### Problem description
Render each line of the data below as a row of a Markdown table with the columns "Row" and "Line," where "Row" holds a running number. Omit blank lines and leave out the pictures.

### Data for locating text and interface items

=-=-=-=-=

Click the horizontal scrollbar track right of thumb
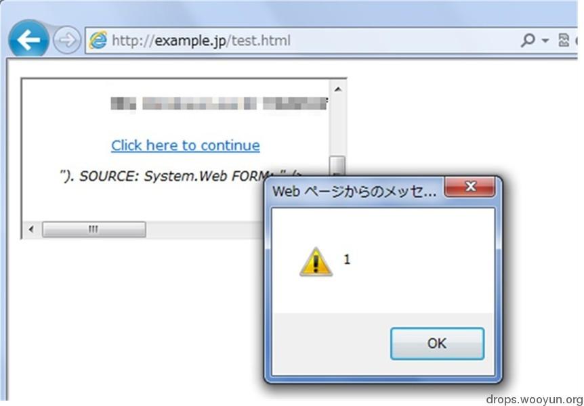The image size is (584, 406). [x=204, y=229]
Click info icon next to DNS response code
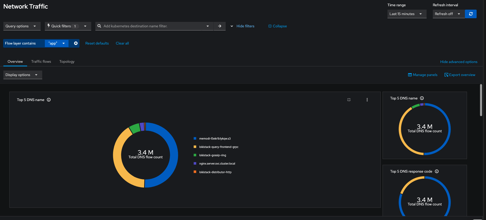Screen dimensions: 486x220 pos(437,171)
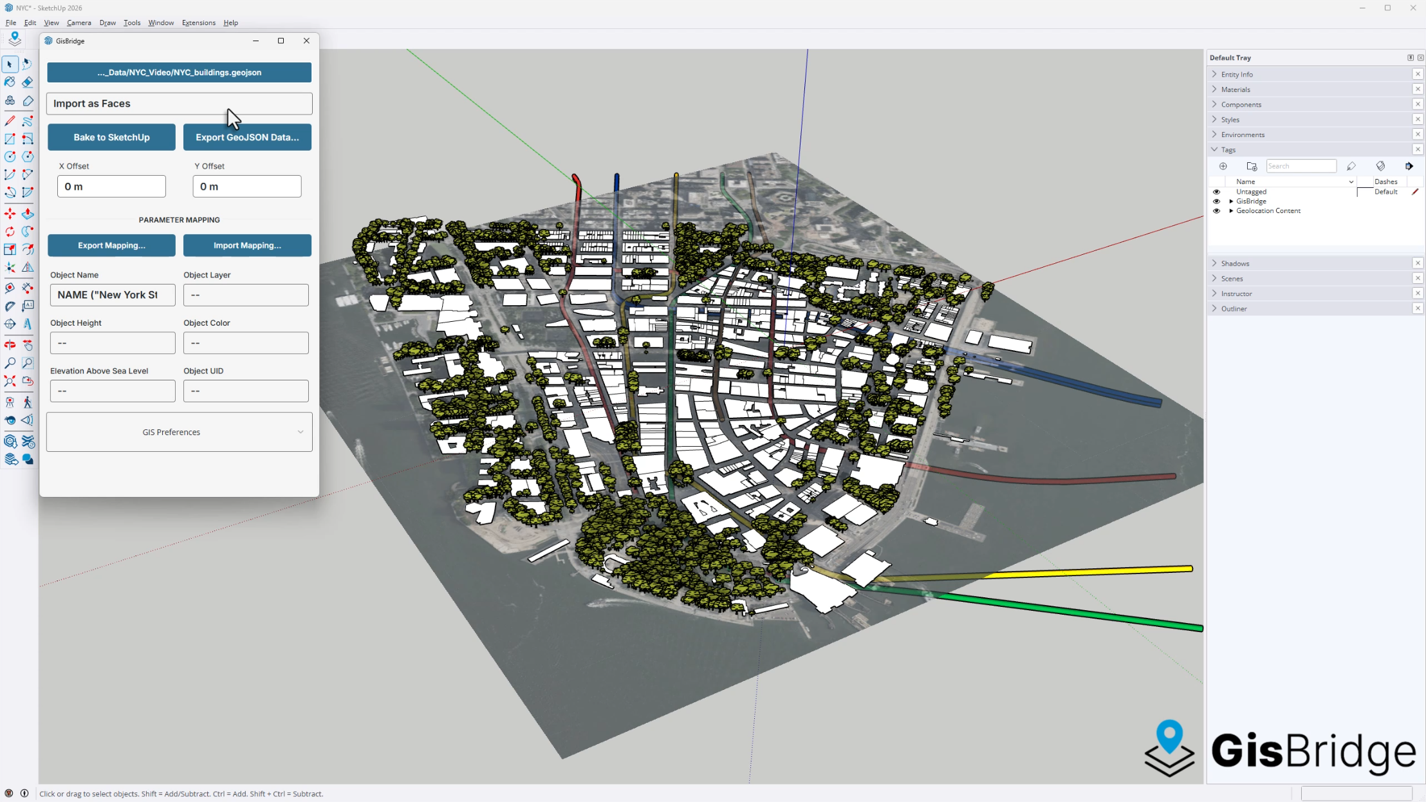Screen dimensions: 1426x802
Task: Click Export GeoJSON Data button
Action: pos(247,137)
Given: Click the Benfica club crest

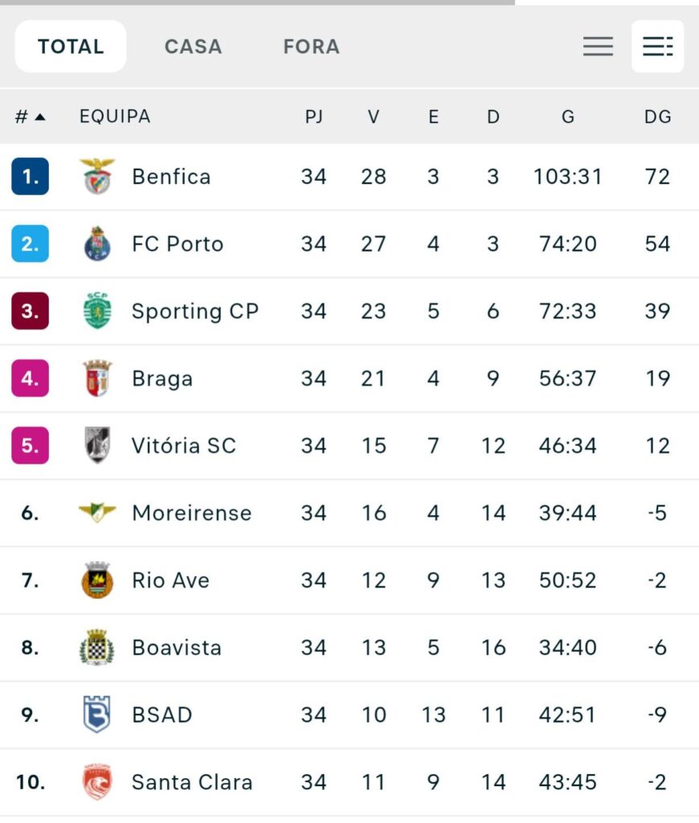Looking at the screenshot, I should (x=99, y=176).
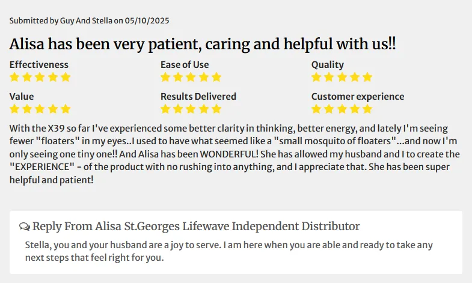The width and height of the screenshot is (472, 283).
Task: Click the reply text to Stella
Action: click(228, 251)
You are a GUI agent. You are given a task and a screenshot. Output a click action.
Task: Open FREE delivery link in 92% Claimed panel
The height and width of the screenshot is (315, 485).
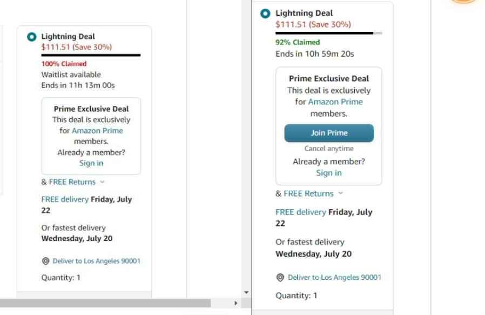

=-=-=-=-=

### Solved exercise
| Row | Line |
|---|---|
| 1 | Click the horizontal scrollbar track right of thumb |
| 2 | The image size is (584, 406). [x=204, y=229] |
| 3 | Click info icon next to DNS response code |
| 4 | Screen dimensions: 486x220 pos(437,171) |
| 5 | Screen dimensions: 1426x802 |
| 6 | Task: Click Export GeoJSON Data button |
| 7 | Action: pos(247,137) |
| 8 | Given: Click the Benfica club crest |
| 9 | Looking at the screenshot, I should (x=99, y=176). |
| 10 | The width and height of the screenshot is (472, 283). |
| 11 | Task: Click the reply text to Stella |
| 12 | Action: click(228, 251) |
| 13 | You are a GUI agent. You are given a task and a screenshot. Output a click action. |
| 14 | Task: Open FREE delivery link in 92% Claimed panel |
| 15 | The height and width of the screenshot is (315, 485). |